Annoncé par la Commission Européenne pour répondre à la flambée historique du prix des engrais devenus inaccessibles, le plan de soutien exceptionnel de 540 millions d’euros n’a toujours pas bénéficié aux agriculteurs français. Alors que les céréaliers sont au cœur d’une crise économique sans précédent et doivent anticiper dès la moisson leurs approvisionnements en engrais pour les cultures de l’année suivante, l’AGPB appelle le gouvernement à agir sans délais pour renforcer et déployer ce dispositif de manière simple et accessible.
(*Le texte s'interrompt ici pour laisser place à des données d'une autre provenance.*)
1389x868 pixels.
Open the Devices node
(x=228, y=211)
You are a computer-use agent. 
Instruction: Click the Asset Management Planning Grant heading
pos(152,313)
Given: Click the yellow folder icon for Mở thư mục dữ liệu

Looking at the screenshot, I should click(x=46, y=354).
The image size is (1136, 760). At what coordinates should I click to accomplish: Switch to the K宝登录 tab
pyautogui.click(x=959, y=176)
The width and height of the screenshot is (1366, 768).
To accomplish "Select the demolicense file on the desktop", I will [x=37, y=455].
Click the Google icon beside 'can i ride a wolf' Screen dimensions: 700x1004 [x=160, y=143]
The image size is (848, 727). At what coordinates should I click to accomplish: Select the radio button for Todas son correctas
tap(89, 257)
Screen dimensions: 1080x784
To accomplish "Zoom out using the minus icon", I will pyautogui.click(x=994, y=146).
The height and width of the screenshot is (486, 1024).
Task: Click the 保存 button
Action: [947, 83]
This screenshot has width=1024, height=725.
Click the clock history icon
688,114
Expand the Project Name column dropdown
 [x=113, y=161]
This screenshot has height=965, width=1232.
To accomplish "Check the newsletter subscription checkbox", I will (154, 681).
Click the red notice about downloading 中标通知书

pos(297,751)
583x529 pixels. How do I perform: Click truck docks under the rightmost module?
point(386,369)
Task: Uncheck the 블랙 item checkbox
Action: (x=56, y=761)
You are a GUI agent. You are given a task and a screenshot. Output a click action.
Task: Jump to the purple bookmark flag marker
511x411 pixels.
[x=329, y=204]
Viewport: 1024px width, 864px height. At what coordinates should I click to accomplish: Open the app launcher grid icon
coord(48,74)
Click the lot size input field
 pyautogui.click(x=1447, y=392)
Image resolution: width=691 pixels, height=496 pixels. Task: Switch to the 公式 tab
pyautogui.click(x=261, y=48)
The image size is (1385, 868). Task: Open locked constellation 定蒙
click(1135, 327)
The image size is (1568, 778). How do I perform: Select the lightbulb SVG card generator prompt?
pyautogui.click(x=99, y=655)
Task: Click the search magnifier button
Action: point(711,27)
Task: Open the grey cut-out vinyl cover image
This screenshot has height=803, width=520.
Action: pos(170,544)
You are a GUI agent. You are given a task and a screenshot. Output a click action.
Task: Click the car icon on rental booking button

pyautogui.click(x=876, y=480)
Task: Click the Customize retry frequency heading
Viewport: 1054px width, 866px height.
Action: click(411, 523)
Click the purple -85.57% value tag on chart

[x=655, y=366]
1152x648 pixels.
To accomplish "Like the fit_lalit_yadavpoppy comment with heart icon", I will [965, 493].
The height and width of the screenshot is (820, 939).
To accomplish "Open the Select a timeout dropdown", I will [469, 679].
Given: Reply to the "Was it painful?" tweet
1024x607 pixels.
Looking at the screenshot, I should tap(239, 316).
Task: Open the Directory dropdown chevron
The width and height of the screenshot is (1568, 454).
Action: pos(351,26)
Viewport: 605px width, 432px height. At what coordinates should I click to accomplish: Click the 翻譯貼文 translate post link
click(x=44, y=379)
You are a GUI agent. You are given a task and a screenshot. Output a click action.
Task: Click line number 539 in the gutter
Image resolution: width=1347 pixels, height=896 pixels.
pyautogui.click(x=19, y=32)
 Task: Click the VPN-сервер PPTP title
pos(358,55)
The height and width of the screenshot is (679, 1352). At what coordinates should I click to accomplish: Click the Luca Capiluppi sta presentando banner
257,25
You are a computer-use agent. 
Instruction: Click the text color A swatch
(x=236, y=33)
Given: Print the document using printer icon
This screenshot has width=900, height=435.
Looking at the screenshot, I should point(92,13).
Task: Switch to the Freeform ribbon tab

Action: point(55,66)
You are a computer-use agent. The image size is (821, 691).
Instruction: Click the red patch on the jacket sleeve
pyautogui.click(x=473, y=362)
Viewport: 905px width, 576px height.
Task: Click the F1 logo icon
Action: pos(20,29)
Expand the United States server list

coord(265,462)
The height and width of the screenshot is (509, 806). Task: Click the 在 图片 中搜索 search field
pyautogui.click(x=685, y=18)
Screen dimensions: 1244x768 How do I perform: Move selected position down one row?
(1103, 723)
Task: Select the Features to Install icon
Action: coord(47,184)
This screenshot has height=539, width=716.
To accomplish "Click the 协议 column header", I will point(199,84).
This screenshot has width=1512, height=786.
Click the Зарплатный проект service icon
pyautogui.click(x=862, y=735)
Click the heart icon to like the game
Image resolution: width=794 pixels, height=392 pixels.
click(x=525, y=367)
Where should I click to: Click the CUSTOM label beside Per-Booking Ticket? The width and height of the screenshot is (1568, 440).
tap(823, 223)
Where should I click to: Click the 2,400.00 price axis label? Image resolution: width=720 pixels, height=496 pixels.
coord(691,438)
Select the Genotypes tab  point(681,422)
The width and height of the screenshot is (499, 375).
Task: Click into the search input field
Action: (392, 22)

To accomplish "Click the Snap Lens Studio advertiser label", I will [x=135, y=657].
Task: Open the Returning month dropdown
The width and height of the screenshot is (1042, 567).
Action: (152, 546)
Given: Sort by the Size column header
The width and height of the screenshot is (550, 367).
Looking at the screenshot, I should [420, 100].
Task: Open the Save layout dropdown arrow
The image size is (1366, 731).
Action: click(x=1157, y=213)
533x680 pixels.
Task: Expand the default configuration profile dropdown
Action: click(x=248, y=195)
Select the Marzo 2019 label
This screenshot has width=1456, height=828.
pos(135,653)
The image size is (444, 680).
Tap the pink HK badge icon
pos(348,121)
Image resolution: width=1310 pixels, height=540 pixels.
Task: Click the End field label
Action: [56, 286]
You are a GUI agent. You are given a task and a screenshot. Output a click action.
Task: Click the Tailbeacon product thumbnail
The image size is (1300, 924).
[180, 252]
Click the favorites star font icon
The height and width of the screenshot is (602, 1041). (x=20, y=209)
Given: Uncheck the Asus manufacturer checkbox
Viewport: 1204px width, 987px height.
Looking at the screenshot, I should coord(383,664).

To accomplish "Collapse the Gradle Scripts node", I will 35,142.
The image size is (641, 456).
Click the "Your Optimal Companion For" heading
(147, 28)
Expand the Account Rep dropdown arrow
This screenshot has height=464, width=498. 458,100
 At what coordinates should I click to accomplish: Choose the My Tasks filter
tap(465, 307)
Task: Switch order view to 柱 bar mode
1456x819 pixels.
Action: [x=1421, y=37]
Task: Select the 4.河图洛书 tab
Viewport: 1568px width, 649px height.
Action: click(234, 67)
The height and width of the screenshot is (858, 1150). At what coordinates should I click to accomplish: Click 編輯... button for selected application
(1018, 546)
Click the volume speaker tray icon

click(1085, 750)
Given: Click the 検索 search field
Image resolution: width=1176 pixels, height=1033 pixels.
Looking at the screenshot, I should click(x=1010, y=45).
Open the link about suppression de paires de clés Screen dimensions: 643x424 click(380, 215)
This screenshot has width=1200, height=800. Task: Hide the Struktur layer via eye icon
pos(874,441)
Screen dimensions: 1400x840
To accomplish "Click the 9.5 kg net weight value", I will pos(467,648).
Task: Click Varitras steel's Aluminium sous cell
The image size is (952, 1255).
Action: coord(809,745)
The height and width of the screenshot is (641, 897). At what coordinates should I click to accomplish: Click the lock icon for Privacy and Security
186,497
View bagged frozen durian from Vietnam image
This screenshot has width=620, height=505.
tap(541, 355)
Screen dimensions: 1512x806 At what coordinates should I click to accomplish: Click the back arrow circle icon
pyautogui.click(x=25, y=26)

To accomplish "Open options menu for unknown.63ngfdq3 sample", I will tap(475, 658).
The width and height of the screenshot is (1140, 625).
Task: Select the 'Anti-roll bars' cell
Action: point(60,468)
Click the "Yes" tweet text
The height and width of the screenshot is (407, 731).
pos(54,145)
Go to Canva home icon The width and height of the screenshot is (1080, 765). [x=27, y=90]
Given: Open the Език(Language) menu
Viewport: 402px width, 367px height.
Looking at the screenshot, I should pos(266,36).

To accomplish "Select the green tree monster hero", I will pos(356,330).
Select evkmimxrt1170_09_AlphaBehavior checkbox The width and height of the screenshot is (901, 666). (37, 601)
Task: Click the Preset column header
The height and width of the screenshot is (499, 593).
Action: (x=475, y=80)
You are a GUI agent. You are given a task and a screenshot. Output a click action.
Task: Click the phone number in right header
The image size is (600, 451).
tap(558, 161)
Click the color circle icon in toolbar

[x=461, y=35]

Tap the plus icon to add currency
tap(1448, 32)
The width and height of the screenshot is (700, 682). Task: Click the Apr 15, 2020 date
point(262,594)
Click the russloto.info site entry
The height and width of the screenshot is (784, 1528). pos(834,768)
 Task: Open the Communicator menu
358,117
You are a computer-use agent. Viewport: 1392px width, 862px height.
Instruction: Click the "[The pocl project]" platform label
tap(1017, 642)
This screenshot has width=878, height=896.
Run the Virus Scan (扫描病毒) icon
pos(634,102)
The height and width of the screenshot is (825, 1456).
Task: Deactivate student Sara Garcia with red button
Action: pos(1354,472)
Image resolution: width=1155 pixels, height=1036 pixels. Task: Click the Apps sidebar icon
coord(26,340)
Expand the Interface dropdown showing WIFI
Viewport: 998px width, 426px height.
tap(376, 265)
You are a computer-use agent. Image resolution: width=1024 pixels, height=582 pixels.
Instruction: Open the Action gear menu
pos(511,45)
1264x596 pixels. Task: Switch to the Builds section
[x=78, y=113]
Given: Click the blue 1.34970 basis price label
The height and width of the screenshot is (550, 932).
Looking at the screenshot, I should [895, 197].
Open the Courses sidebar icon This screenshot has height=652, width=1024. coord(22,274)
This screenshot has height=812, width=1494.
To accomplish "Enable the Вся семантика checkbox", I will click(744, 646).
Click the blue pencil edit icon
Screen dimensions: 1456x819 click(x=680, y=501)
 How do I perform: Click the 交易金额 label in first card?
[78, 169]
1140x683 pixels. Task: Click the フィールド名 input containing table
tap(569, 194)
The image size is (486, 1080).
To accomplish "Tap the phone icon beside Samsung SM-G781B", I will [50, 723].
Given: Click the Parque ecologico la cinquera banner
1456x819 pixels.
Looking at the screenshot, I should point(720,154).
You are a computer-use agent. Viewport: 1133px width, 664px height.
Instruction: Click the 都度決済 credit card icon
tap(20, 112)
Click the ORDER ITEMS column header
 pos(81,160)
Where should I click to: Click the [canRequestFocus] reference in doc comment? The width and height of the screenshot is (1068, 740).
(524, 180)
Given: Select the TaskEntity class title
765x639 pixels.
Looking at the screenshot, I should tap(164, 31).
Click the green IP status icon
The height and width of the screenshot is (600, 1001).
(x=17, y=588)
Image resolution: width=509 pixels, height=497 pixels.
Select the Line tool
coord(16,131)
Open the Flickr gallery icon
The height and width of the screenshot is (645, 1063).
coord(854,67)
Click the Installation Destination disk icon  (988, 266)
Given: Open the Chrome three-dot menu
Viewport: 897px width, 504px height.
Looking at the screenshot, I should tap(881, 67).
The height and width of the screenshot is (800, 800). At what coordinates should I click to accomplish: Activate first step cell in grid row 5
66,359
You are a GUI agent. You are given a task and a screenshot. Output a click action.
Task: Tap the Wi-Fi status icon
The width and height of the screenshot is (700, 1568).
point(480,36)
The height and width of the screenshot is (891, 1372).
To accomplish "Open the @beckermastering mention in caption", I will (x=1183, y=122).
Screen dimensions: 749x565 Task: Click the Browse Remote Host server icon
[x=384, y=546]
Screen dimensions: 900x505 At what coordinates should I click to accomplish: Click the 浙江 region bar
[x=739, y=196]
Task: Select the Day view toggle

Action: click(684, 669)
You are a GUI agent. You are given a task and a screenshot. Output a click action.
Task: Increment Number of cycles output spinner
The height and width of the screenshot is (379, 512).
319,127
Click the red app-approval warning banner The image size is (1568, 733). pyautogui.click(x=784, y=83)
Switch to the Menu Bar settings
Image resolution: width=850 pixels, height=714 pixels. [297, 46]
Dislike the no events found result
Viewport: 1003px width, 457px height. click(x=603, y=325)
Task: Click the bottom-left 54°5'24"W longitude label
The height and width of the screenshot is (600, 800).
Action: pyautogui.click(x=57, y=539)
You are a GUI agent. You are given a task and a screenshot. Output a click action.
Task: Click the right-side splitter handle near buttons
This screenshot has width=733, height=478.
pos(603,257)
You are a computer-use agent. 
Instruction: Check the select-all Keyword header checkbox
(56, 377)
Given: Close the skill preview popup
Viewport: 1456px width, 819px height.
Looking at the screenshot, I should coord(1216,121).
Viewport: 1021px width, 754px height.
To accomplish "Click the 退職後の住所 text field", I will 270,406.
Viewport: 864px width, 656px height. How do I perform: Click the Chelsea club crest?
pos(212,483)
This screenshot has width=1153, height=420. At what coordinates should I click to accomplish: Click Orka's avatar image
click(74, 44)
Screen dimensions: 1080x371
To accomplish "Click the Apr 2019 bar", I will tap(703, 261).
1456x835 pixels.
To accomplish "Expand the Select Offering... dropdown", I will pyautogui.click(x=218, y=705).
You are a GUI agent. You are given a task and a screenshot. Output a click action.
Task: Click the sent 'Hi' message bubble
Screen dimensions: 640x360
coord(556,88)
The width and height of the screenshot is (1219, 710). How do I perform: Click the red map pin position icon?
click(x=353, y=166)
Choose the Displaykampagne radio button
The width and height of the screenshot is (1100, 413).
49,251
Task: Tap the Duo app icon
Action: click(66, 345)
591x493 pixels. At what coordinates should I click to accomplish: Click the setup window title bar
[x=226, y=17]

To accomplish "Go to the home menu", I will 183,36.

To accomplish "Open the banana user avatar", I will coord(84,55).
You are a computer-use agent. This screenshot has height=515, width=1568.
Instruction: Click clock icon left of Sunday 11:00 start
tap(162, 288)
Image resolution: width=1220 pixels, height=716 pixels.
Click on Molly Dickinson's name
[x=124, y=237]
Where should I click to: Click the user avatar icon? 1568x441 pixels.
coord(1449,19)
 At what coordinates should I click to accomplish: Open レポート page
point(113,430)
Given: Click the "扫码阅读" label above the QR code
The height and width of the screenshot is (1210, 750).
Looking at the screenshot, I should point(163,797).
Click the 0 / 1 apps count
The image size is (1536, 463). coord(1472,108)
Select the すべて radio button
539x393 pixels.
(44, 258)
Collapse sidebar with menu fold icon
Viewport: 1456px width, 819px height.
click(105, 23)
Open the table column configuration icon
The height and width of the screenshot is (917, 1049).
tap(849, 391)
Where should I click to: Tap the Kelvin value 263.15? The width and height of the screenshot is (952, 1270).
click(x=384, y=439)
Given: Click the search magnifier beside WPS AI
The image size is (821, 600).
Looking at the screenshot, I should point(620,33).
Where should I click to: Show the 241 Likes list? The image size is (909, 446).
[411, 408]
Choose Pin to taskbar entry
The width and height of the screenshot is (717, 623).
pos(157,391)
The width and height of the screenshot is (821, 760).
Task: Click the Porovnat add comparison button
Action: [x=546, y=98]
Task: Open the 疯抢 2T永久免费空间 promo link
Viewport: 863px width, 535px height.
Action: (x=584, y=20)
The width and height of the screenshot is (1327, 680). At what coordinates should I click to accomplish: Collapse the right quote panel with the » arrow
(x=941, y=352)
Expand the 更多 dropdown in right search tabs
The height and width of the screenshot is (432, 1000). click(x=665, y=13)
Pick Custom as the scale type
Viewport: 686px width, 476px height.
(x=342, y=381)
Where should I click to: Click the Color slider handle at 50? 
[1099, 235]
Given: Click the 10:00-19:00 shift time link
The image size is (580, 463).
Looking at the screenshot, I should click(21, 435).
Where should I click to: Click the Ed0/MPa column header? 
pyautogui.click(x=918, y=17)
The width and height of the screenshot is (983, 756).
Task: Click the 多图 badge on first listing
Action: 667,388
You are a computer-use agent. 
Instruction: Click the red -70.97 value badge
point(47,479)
« Si la Commission Européenne a enfin pris conscience de la gravité de la situation en annonçant un plan de soutien exceptionnel pour l’achat d’engrais suite à notre mobilisation, ce n’est visiblement pas le cas du gouvernement qui ne cesse de tergiverser sur la concrétisation à y donner pour les agriculteurs français ! » fustige Éric Thirouin, le président de l’Association de Producteurs de Blé et autres céréales (AGPB).

Annoncé le 10 juin par le Commissaire Hansen pour appuyer les agriculteurs dans leur approvisionnement d’engrais pour les prochains semis, ce dispositif doté de 540 millions d’euros vise à garantir les prochaines récoltes essentielles à la souveraineté alimentaire européenne. Une enveloppe conséquente mais néanmoins largement insuffisante une fois répartie entre les états concernés qui avaient alors la possibilité de compléter cette aide par des fonds nationaux.

En France, le Gouvernement semble pour l’heure jouer la montre en dépit de l’urgence : à ce jour, les agriculteurs restent toujours en attente du déploiement de l’enveloppe européenne et de connaître ses modalités d’accès. Quant à un complément budgétaire à la hauteur des besoins réels, l’incertitude reste totale.

Alors que les moissons en cours laissent présager des résultats très pessimistes sur certains territoires et s’accélèrent sur tout l’hexagone sous l’effet de la canicule précoce de la semaine dernière parfois suivie d’orage dévastateurs, l’inquiétude grandit chez les céréaliers français dont les trésoreries sont désormais dans le rouge pour la quatrième année consécutive.

« Dans quelques semaines, une partie de nos récoltes sera achevée et nous ne savons toujours pas si nous aurons les moyens d’acheter de l’engrais pour la prochaine campagne. C’est pourtant aujourd’hui que nous devons anticiper nos assolements et nos approvisionnements avant les prochains semis, après il sera trop tard ! » alerte le président des Céréaliers de France qui réitère les demandes de l’AGPB au Gouvernement : « Notre demande est claire : la mise œuvre immédiate du déploiement des aides européennes par des conditions simples et accessibles à tous les producteurs ».